(Document text Opens)

For example, if a shipment is disputed, the organisation can review who accessed the area, which vehicle entered, when goods were loaded, and whether the event matched approved procedures.
Extending Visibility Beyond the Facility
Counterfeit and diversion risks do not stop at the gate. Once products leave the facility, visibility becomes more difficult but just as important.
Tracking technologies such as RFID, GPS tracking, geofencing, and route monitoring can help companies maintain better oversight over product movement. For manufacturers and distributors, the key is to connect physical security with supply chain tracking. A GPS alert is useful. A video-verified GPS alert, linked to a known vehicle, approved driver, route plan, and dispatch record, is much stronger.
Effective supply chain visibility may include:
- Serialisation and product-level identification
- Tamper-evident packaging
- RFID or barcode scanning at key checkpoints
- GPS tracking for transport vehicles
- Geofencing around warehouses, distribution centres, and approved rest stops
- Alerts for route deviation, unauthorised stops, or unexpected delays
- Centralised monitoring for faster investigation
The goal is not to create more data for the sake of data. The goal is to create a reliable chain of evidence from manufacturing to delivery.
Why Centralised Monitoring Matters
Security systems are only useful when alerts are acted on quickly and consistently. In many organisations, the challenge is not a lack of cameras, sensors, or access control devices. The challenge is fragmented visibility.
A Central Monitoring and Command Centre can help bring different signals together. When access control, video surveillance, intrusion alarms, vehicle tracking, and incident workflows are monitored through a structured process, teams can make faster and better-informed decisions.

(Document text Closes)
(Material supplied Opens)

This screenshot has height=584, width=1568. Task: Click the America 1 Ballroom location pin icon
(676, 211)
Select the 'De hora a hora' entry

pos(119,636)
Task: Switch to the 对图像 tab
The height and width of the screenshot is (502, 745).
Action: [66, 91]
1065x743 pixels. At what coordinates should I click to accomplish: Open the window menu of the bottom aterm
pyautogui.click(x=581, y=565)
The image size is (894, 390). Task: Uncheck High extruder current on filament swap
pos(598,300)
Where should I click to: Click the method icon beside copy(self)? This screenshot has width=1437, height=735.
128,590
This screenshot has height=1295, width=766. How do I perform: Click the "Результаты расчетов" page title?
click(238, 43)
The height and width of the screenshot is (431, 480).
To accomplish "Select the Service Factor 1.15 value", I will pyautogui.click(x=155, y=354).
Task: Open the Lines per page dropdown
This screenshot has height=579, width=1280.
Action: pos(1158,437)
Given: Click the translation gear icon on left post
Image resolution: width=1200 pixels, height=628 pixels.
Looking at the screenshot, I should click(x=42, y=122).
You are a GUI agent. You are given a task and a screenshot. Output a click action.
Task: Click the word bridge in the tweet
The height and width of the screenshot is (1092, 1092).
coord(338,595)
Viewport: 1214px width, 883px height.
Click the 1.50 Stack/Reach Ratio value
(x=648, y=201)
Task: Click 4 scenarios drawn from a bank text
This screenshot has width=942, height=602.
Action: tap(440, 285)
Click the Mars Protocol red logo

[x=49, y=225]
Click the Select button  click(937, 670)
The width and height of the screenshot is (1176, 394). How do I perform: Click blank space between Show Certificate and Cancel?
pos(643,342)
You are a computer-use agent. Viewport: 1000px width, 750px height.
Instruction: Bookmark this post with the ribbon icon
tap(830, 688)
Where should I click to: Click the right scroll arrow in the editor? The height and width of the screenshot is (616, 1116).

(Material supplied Closes)

• _Task item_
Could you continue the supply chain security article above, picking up right after its last sentence?

• _Response box_
For pharmaceutical operations, this can support:
- 24/7 monitoring across critical areas
- Remote verification of alarms and suspicious activity
- Faster escalation to on-site teams or response personnel
- Standardised incident handling
- Clear reporting and audit trails
- Support for multi-site governance
This is important because counterfeit prevention depends on consistency. A strong process should not rely only on whether the right person happens to be watching at the right time.
Regular Audits Keep the System Honest
Even the best security design will weaken over time if it is not tested. People change roles. Contractors rotate. Access rights become outdated. Cameras get blocked. Procedures become routine. Small exceptions become accepted.
Regular audits and inspections help keep the system aligned with actual risk.
Useful audit practices include:
- Reviewing access rights by role and department
- Checking visitor and contractor access records
- Testing alarm response procedures
- Reviewing video coverage at critical areas
- Inspecting rejected, returned, and obsolete packaging controls
- Validating vehicle access and dispatch records
- Conducting surprise checks at loading, storage, and restricted zones
- Reviewing incident reports for recurring patterns
Audits should not be treated as a box-ticking exercise. They are a practical way to find weak points before counterfeiters, thieves, or internal bad actors find them first.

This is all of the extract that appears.